● **SHORT EXERCISE**
Set out the entries from their first line up to and including the line with "Toggle the Green" as a numbered list, with blank lines left out.

● **RECORD EXCERPTS**
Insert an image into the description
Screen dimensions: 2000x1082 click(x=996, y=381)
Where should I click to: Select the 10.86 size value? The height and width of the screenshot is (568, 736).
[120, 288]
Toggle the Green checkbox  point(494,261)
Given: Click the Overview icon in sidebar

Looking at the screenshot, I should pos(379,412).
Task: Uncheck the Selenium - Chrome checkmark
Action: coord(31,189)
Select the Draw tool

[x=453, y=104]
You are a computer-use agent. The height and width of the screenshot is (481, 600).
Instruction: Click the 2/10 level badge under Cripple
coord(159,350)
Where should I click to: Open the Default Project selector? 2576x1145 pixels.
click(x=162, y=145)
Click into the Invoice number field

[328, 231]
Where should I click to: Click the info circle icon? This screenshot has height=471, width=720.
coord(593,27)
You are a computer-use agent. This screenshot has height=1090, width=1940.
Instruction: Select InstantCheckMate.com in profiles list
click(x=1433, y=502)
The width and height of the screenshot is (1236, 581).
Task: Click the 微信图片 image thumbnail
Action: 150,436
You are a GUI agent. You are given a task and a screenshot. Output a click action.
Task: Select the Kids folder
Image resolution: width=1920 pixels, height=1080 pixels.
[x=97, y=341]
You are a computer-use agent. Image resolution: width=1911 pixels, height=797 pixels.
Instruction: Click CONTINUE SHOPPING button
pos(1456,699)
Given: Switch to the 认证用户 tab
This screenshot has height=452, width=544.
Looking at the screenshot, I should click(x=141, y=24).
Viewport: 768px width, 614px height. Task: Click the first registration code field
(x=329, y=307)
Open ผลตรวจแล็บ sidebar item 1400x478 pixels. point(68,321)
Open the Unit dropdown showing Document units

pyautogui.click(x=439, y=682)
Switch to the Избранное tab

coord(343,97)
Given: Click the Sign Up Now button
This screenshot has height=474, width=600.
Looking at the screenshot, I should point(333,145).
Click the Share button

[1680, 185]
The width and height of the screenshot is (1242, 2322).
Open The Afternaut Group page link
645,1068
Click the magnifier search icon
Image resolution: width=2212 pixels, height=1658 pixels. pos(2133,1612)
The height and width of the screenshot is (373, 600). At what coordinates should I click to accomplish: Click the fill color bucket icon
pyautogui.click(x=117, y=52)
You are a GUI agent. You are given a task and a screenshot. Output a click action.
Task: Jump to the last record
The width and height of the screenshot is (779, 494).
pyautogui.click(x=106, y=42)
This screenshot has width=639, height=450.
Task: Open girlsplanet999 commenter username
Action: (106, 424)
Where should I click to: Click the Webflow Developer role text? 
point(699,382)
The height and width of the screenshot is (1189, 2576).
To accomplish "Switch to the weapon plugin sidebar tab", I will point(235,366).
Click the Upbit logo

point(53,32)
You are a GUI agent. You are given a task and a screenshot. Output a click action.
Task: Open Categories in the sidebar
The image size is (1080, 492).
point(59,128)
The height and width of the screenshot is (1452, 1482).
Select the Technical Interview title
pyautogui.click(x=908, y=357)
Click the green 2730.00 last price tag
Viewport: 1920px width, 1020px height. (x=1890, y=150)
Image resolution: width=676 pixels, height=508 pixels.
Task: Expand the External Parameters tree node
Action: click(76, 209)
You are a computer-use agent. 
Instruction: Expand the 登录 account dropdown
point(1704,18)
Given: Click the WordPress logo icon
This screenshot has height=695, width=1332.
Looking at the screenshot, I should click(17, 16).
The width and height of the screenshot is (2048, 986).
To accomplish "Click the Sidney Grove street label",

● **COMPLETE RESPONSE**
1. Insert an image into the description
2. Screen dimensions: 2000x1082 click(x=996, y=381)
3. Where should I click to: Select the 10.86 size value? The height and width of the screenshot is (568, 736).
4. [120, 288]
5. Toggle the Green checkbox  point(494,261)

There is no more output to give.